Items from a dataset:
━━━━━━━━
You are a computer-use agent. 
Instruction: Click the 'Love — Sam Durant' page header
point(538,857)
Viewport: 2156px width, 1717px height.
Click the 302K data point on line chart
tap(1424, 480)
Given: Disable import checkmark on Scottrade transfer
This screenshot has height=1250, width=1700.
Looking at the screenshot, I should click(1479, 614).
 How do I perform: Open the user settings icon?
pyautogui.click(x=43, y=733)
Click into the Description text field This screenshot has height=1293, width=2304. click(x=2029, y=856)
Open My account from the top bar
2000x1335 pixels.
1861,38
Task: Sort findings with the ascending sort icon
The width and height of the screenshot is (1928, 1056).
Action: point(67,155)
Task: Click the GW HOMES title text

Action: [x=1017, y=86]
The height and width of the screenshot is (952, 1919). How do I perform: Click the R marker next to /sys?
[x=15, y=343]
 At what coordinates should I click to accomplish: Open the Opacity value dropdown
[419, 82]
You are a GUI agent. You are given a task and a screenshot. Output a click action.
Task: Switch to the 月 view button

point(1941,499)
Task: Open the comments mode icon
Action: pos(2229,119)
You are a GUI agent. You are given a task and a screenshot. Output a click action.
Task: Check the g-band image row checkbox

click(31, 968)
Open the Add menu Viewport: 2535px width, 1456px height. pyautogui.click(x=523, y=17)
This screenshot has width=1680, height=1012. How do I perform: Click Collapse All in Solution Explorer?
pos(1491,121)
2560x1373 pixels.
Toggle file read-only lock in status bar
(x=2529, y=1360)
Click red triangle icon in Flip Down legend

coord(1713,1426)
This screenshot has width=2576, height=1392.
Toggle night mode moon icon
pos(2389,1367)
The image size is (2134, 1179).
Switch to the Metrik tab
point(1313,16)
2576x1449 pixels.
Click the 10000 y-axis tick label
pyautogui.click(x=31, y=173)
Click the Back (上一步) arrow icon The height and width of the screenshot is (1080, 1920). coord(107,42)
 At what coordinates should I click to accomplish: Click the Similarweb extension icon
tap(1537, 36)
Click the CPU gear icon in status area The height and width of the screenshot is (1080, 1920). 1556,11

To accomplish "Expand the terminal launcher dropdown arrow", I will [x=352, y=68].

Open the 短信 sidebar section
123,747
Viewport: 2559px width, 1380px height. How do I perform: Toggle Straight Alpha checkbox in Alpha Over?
━━━━━━━━
#### Your task:
Set down the data once more, exactly as shown above.

#### Solution for this problem:
You are a computer-use agent. 
Instruction: Click the 'Love — Sam Durant' page header
point(538,857)
Viewport: 2156px width, 1717px height.
Click the 302K data point on line chart
tap(1424, 480)
Given: Disable import checkmark on Scottrade transfer
This screenshot has height=1250, width=1700.
Looking at the screenshot, I should click(1479, 614).
 How do I perform: Open the user settings icon?
pyautogui.click(x=43, y=733)
Click into the Description text field This screenshot has height=1293, width=2304. click(x=2029, y=856)
Open My account from the top bar
2000x1335 pixels.
1861,38
Task: Sort findings with the ascending sort icon
The width and height of the screenshot is (1928, 1056).
Action: point(67,155)
Task: Click the GW HOMES title text

Action: [x=1017, y=86]
The height and width of the screenshot is (952, 1919). How do I perform: Click the R marker next to /sys?
[x=15, y=343]
 At what coordinates should I click to accomplish: Open the Opacity value dropdown
[419, 82]
You are a GUI agent. You are given a task and a screenshot. Output a click action.
Task: Switch to the 月 view button

point(1941,499)
Task: Open the comments mode icon
Action: pos(2229,119)
You are a GUI agent. You are given a task and a screenshot. Output a click action.
Task: Check the g-band image row checkbox

click(31, 968)
Open the Add menu Viewport: 2535px width, 1456px height. pyautogui.click(x=523, y=17)
This screenshot has width=1680, height=1012. How do I perform: Click Collapse All in Solution Explorer?
pos(1491,121)
2560x1373 pixels.
Toggle file read-only lock in status bar
(x=2529, y=1360)
Click red triangle icon in Flip Down legend

coord(1713,1426)
This screenshot has width=2576, height=1392.
Toggle night mode moon icon
pos(2389,1367)
The image size is (2134, 1179).
Switch to the Metrik tab
point(1313,16)
2576x1449 pixels.
Click the 10000 y-axis tick label
pyautogui.click(x=31, y=173)
Click the Back (上一步) arrow icon The height and width of the screenshot is (1080, 1920). coord(107,42)
 At what coordinates should I click to accomplish: Click the Similarweb extension icon
tap(1537, 36)
Click the CPU gear icon in status area The height and width of the screenshot is (1080, 1920). 1556,11

To accomplish "Expand the terminal launcher dropdown arrow", I will [x=352, y=68].

Open the 短信 sidebar section
123,747
Viewport: 2559px width, 1380px height. How do I perform: Toggle Straight Alpha checkbox in Alpha Over?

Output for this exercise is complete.